Stored data ->
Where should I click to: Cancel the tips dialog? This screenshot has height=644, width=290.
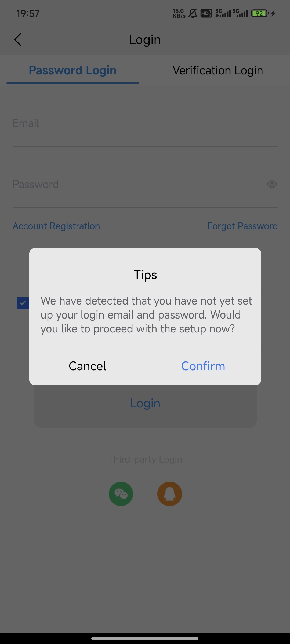tap(87, 366)
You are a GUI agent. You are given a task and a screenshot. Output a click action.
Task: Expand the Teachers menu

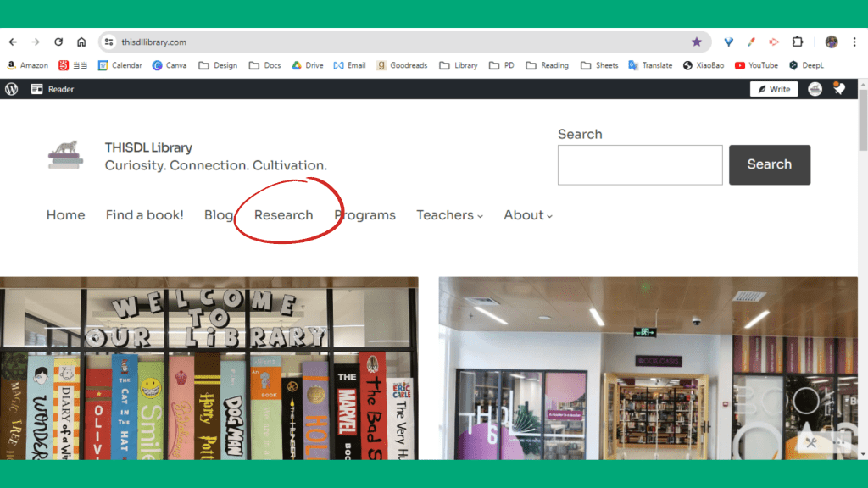click(449, 215)
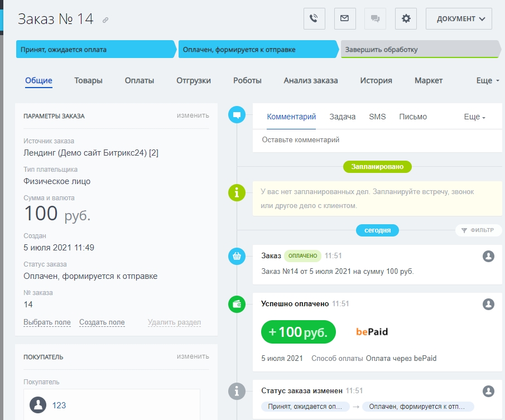Click изменить in Параметры заказа section
The image size is (505, 420).
[x=193, y=115]
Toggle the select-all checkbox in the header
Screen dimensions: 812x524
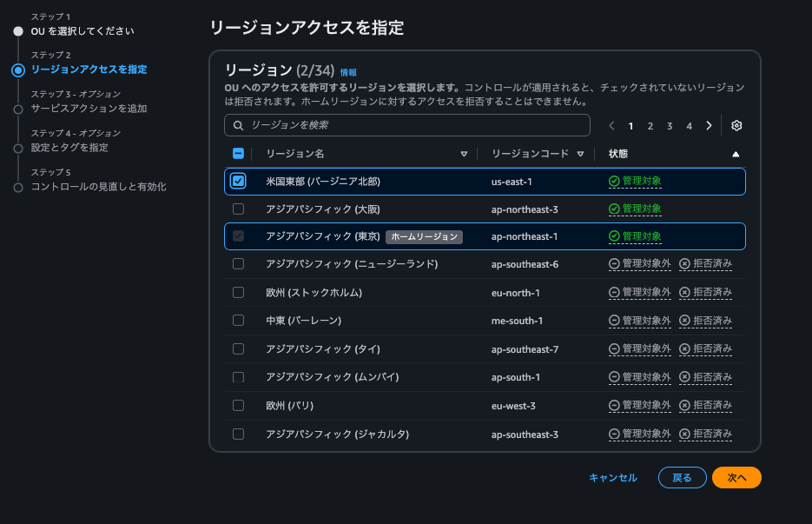tap(237, 153)
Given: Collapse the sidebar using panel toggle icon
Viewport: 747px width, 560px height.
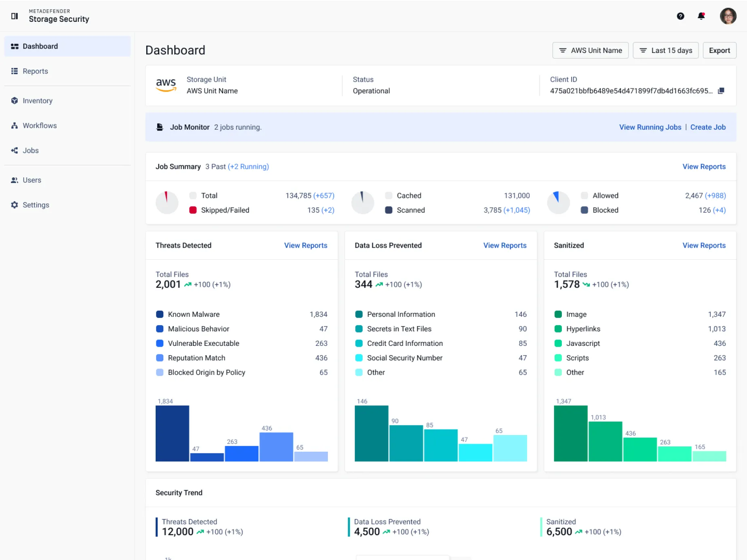Looking at the screenshot, I should pos(15,16).
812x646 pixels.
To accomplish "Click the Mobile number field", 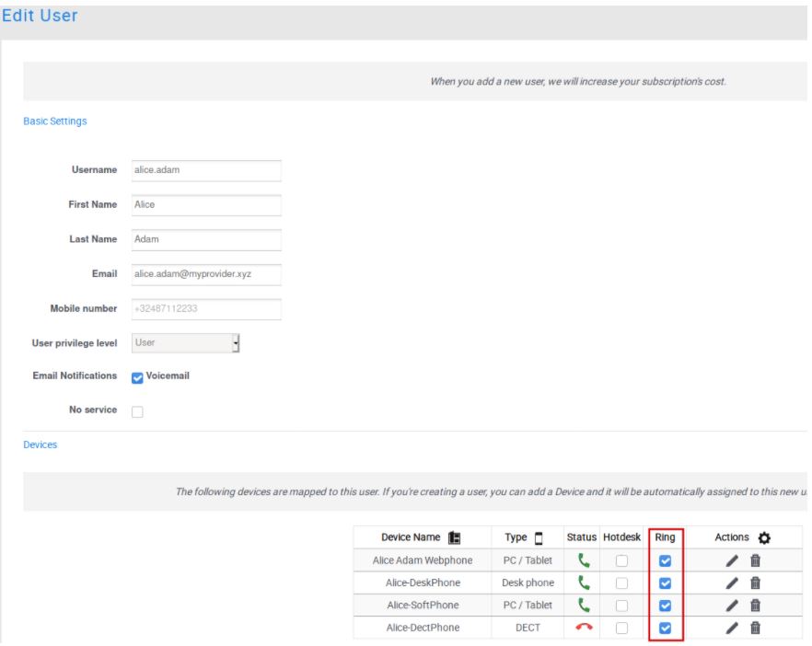I will click(205, 308).
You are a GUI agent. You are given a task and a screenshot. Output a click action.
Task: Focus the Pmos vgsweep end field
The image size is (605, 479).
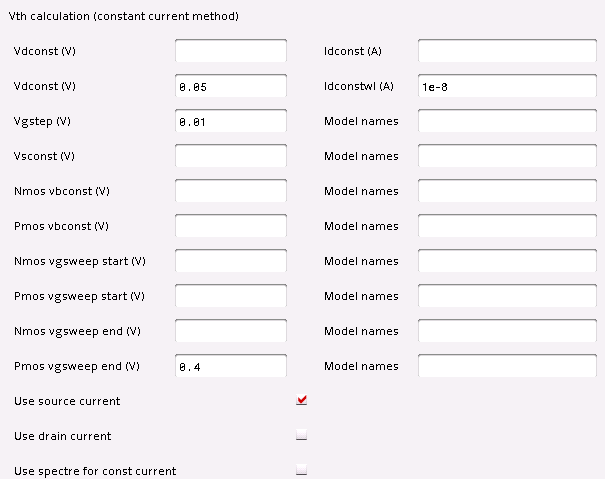(231, 366)
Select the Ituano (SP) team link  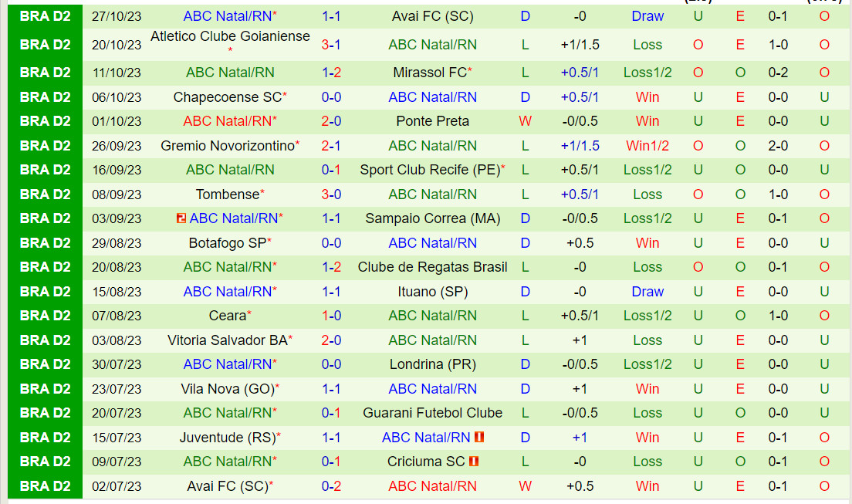click(432, 292)
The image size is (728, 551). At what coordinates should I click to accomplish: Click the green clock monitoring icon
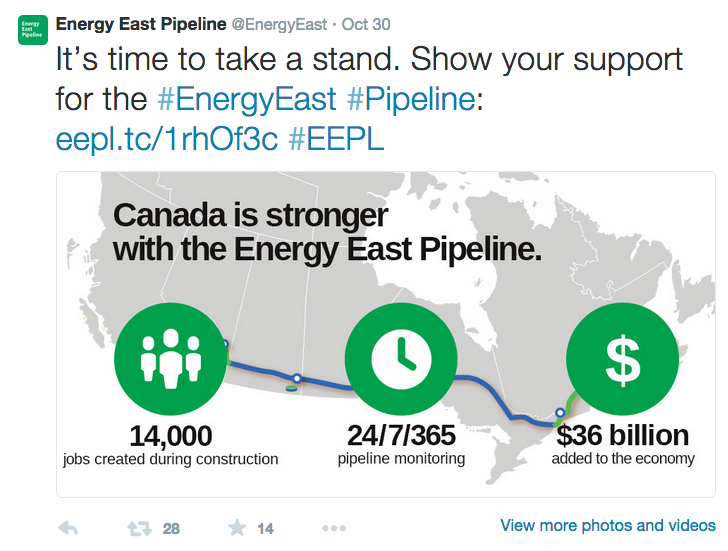pyautogui.click(x=401, y=358)
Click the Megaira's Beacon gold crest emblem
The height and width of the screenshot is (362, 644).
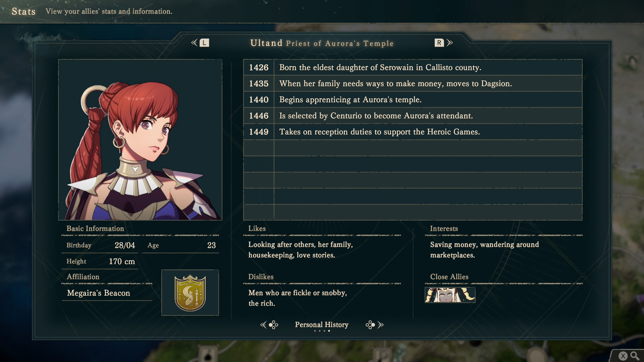[190, 293]
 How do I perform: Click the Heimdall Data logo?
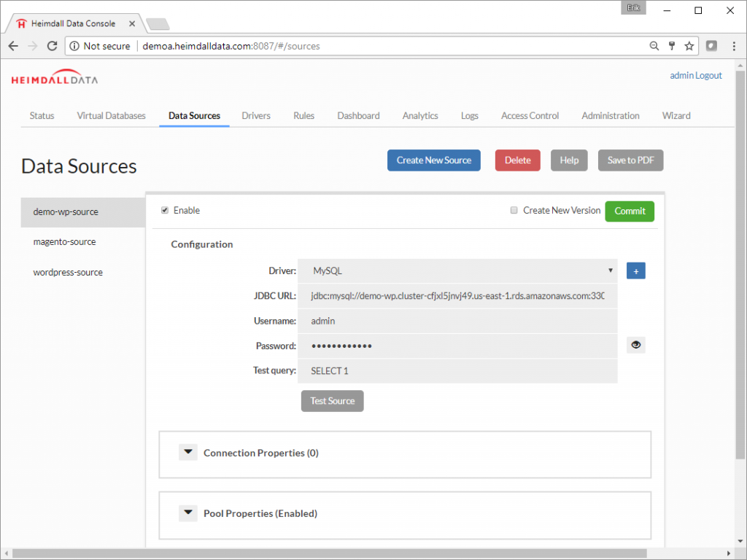(54, 79)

What you are asked to do -> Reproduce exactly, and only, the part of the entries above that runs from the line with "The image size is (728, 551)." to the last line, both included. Pictures stay out.

Completed task ->
The image size is (728, 551). At what coordinates should I click to accomplish: Click the green clock monitoring icon
pyautogui.click(x=401, y=358)
Click the Megaira's Beacon gold crest emblem
The height and width of the screenshot is (362, 644).
[190, 293]
 How do I perform: Click the Heimdall Data logo?
(54, 79)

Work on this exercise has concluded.